British scholar Dr. James Dingley of the University of Ulster discussed the causes of global terrorism. One has to be cautious while talking about terrorism, he argued, because all governments have vested interests in the matter. After 9/11, Americans have a vested interests in the war on terrorism, and nobody is criticizing their conceptualization of terrorism and uncritical acceptance of this conceptualization has its own danger. “You look at Islam in way you don’t look at Christianity. The terrorist is, he said, the exact opposite of the psychopath. To understand the origin and causes of terrorism, we should keep in mind the rational, economic and psychological levels of the terrorist. Terrorists face tremendous pressures and give their lives for a cause. Modernization processes makes the key players of traditional society redundant, and we find the terrorist campaign effective where modernization processes have actually started to hit traditional society. Most of the terrorists come from a lower middle class background.

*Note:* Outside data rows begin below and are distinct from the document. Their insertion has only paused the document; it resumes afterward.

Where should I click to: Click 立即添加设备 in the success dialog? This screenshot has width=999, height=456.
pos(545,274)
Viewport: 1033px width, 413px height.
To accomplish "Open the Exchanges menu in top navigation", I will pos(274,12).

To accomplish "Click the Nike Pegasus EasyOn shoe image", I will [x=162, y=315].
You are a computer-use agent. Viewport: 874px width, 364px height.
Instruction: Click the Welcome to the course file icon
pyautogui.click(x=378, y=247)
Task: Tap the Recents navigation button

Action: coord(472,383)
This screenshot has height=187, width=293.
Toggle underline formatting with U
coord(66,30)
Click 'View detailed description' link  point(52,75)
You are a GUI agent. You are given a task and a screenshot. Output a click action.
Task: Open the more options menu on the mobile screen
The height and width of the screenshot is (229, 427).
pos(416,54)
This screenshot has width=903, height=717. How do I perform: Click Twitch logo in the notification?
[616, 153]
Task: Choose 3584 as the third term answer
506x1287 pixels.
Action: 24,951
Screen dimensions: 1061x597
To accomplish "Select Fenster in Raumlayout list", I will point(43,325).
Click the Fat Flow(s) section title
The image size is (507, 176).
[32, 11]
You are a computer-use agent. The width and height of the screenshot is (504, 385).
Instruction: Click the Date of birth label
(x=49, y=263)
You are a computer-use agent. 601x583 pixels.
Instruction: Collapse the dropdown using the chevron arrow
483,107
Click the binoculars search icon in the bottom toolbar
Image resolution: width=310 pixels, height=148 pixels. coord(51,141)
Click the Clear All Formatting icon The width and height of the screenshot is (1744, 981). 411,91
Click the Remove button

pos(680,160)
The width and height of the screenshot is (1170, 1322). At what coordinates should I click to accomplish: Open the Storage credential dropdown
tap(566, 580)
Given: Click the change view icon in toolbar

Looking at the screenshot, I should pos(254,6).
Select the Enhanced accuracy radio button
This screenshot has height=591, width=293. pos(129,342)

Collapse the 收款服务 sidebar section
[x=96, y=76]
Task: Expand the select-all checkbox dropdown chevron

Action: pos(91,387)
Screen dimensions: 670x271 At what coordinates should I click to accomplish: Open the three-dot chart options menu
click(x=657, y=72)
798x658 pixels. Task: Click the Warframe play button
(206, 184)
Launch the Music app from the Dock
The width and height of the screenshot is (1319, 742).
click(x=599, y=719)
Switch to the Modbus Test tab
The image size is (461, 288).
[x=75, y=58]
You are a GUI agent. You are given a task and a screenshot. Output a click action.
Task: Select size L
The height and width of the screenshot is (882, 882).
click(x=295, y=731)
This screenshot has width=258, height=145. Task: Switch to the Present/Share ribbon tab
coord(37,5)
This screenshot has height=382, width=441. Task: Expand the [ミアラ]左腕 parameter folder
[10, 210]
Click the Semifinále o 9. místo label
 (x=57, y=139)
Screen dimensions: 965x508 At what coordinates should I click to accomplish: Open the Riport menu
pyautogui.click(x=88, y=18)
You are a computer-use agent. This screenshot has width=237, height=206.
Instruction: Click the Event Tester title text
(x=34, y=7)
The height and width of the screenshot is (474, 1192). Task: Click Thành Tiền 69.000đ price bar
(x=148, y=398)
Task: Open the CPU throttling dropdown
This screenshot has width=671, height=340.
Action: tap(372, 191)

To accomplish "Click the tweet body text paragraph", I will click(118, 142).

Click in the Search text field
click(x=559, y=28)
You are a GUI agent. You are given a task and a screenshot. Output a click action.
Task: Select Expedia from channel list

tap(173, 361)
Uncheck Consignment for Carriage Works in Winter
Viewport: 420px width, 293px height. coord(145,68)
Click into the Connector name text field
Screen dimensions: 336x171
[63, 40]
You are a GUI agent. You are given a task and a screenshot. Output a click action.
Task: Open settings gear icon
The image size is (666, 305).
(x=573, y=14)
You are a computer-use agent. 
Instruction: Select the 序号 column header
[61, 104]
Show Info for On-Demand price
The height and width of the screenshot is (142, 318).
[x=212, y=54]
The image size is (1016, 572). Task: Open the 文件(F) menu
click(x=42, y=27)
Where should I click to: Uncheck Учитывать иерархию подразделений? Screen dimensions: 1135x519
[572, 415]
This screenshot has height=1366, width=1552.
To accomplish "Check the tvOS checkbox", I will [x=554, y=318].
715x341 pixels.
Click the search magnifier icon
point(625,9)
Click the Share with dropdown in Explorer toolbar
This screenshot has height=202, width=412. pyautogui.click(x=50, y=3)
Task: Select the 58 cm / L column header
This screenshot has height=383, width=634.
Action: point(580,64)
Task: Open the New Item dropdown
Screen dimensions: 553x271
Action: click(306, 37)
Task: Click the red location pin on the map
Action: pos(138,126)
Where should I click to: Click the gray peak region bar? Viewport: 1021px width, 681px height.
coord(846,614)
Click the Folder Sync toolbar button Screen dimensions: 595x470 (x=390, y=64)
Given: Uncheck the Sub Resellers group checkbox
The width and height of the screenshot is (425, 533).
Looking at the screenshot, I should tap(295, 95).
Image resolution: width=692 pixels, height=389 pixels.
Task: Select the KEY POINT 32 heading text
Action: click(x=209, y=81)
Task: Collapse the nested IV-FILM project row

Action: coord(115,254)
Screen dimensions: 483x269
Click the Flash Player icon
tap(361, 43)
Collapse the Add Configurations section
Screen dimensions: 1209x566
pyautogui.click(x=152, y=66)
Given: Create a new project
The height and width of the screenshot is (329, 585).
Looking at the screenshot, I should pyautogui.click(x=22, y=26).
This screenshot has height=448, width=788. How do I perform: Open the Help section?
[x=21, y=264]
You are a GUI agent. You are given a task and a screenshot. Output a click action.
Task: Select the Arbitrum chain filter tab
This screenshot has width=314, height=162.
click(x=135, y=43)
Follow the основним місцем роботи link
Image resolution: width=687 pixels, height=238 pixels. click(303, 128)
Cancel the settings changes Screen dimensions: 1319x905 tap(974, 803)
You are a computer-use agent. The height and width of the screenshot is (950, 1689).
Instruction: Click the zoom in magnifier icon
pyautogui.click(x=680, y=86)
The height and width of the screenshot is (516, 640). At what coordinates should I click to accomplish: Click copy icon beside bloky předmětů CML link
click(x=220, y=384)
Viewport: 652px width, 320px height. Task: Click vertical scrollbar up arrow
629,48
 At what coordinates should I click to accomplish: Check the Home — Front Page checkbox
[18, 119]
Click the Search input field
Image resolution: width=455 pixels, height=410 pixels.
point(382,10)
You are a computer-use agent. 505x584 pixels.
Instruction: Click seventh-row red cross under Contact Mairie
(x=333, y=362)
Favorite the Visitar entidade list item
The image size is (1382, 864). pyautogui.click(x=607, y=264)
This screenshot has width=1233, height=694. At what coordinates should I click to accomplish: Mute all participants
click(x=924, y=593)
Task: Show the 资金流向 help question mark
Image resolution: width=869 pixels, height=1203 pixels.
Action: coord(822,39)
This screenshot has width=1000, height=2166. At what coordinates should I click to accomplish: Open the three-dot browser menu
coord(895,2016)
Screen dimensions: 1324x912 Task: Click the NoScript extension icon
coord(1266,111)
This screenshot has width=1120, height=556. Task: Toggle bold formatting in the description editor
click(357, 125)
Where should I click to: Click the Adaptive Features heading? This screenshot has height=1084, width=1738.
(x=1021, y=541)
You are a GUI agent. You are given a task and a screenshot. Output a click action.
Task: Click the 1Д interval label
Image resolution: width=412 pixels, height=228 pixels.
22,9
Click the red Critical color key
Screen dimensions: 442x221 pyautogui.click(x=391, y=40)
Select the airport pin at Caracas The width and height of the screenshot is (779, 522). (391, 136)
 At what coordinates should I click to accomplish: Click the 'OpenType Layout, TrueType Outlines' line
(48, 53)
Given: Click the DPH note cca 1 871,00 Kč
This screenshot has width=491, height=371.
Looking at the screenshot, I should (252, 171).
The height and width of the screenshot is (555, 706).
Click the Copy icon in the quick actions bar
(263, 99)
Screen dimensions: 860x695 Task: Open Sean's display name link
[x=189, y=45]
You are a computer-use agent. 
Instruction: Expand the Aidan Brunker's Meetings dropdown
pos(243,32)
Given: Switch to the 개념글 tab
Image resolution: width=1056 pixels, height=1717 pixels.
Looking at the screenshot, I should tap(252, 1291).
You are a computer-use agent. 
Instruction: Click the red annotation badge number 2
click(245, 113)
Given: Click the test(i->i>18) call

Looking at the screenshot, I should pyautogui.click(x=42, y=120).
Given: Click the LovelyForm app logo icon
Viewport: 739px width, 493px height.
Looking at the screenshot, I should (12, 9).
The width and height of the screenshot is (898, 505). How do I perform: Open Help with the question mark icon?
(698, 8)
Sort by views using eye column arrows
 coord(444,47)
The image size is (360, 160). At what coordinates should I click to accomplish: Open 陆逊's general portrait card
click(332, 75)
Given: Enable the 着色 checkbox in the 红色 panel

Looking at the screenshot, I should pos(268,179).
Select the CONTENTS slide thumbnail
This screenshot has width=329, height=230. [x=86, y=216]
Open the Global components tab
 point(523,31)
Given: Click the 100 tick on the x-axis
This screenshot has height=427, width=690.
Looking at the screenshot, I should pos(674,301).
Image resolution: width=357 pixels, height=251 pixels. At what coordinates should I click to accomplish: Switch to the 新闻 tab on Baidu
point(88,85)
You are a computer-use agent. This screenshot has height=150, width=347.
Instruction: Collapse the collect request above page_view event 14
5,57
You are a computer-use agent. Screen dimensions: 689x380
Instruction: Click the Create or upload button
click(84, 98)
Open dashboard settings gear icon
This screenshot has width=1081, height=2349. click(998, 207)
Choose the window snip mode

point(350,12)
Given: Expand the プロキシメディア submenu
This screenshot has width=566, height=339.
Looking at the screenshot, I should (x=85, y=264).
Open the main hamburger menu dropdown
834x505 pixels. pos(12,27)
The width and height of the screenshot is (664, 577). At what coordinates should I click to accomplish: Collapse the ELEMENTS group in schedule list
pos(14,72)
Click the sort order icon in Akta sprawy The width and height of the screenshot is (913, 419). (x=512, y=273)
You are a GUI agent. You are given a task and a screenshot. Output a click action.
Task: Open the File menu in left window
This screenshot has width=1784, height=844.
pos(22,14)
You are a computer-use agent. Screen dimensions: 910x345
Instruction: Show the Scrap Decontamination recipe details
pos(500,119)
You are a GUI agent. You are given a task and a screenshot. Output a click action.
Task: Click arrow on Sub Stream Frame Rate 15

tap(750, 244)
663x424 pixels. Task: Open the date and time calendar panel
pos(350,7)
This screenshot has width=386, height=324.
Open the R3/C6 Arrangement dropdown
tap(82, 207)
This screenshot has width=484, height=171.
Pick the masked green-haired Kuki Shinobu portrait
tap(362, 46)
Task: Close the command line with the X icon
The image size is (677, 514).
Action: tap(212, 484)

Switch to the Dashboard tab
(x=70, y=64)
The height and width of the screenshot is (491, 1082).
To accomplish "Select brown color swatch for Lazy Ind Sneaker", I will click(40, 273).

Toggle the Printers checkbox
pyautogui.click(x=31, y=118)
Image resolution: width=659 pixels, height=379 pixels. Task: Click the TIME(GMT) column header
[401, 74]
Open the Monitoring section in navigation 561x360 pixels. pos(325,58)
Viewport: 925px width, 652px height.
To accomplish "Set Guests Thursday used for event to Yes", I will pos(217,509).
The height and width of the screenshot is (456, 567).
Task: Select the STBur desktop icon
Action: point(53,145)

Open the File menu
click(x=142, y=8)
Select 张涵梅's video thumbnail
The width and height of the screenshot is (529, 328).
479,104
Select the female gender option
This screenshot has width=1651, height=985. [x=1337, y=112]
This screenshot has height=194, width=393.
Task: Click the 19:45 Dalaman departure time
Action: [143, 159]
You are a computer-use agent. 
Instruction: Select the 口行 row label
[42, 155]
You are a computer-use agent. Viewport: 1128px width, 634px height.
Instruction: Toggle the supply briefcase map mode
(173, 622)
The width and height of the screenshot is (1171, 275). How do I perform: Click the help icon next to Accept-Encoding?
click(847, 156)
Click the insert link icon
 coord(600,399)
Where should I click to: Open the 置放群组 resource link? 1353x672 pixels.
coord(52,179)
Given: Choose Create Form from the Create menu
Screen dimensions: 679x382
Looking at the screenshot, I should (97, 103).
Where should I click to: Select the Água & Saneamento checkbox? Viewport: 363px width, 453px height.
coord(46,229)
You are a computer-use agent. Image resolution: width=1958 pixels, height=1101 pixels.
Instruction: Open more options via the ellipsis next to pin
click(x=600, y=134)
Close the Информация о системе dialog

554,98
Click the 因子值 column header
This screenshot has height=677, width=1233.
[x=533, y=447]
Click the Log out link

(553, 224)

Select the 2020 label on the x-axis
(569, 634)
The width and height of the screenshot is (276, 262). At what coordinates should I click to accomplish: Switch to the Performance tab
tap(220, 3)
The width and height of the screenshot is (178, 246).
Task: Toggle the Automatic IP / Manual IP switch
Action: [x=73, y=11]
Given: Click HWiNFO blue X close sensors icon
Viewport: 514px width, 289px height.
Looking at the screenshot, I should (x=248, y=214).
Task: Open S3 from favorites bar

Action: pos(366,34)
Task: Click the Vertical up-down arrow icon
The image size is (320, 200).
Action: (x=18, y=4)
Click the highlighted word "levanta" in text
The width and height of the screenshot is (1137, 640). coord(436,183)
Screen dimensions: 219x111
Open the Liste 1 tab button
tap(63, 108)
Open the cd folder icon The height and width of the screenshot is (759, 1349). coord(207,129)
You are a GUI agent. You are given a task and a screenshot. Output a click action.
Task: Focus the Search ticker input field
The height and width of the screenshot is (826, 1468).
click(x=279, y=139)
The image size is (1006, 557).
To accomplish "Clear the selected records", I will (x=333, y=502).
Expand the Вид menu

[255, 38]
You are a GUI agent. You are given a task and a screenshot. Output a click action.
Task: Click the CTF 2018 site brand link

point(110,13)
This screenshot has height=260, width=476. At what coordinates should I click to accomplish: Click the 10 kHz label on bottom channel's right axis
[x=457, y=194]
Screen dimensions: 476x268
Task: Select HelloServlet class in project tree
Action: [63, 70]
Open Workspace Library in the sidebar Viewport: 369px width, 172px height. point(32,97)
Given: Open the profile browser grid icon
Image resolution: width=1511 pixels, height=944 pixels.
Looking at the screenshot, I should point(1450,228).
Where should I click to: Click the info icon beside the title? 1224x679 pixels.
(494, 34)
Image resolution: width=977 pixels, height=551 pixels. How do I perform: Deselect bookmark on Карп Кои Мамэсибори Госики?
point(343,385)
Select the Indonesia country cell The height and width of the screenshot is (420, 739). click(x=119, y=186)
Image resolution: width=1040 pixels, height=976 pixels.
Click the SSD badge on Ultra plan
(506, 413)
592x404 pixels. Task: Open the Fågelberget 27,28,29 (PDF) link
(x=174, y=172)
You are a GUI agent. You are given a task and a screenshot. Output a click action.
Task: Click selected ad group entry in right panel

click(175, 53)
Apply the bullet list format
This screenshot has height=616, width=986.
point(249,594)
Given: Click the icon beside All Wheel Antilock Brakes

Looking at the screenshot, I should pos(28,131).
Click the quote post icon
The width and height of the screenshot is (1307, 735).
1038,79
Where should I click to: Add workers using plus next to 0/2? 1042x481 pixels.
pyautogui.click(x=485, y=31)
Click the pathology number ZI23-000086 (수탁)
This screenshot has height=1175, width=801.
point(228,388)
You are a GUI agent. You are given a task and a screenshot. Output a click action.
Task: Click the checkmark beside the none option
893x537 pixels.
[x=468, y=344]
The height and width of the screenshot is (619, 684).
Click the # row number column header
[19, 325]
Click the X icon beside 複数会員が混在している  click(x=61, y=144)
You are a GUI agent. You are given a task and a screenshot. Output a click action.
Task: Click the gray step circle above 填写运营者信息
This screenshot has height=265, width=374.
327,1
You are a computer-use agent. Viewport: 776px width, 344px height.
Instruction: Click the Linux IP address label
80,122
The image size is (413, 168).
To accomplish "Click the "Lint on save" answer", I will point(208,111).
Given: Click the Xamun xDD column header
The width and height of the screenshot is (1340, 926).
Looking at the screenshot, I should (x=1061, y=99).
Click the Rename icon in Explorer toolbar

Dr. Azmat Hayat Khan, Director of the Area Study Centre for Russia, China and Central Asia at Peshawar University highlighted the academic and scholastic activities of the ASC in the promotion of knowledge, current and current affairs. He also brought to the light the complex and subjective nature of terrorism. The discussion was moderated by Dr. Andrei Reich, Representative of the Hanns Seidel Foundation in Islamabad. The Vice Chancellor of Peshawar University, Lt. Gen. (retd) Mumtaz Gul chaired the gathering and shed light on the changing perceptions on the concepts of freedom fighters and terrorists. That said, he concluded that everyone deplored and condemned the tragic killing of innocent civilians on 9/11 in New York.